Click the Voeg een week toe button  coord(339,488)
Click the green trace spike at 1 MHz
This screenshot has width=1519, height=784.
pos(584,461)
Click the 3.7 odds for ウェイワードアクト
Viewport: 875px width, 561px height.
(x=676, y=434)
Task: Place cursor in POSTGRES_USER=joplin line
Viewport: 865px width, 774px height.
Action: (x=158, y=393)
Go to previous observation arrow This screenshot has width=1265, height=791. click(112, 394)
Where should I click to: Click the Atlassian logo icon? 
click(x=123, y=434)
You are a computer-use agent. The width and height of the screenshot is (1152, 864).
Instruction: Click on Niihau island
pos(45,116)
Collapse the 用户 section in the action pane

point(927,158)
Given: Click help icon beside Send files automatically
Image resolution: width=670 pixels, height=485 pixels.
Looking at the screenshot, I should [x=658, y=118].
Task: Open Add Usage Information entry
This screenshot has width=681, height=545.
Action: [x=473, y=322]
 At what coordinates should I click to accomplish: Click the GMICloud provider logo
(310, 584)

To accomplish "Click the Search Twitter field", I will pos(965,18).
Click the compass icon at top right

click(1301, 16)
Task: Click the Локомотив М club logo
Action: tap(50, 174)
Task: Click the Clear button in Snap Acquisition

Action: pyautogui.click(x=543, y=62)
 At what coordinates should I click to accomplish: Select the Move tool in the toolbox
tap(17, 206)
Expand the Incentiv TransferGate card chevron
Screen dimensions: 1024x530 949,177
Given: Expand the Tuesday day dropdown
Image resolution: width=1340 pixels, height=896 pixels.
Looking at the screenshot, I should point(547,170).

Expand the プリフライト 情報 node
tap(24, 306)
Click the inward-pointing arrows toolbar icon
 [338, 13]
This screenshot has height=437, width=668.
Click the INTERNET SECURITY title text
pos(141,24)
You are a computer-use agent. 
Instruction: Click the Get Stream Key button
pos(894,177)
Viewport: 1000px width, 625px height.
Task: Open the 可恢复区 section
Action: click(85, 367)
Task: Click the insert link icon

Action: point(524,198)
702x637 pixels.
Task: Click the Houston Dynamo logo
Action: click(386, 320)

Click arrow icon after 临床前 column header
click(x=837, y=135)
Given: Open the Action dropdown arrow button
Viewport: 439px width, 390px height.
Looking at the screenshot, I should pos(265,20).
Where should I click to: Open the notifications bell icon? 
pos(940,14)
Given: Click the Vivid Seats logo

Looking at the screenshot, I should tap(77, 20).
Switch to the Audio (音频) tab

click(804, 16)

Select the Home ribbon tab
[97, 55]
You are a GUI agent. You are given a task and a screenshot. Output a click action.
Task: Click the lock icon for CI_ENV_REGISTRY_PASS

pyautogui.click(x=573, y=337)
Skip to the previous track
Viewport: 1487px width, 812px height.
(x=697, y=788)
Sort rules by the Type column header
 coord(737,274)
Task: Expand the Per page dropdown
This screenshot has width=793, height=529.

* * *

* _What to produce_: An exact copy of the lines from the one holding "Viewport: 1487px width, 812px height." through the end of the data is the whole answer.

* _Answer for this exercise_:
Viewport: 1487px width, 812px height.
(x=697, y=788)
Sort rules by the Type column header
 coord(737,274)
Task: Expand the Per page dropdown
This screenshot has width=793, height=529.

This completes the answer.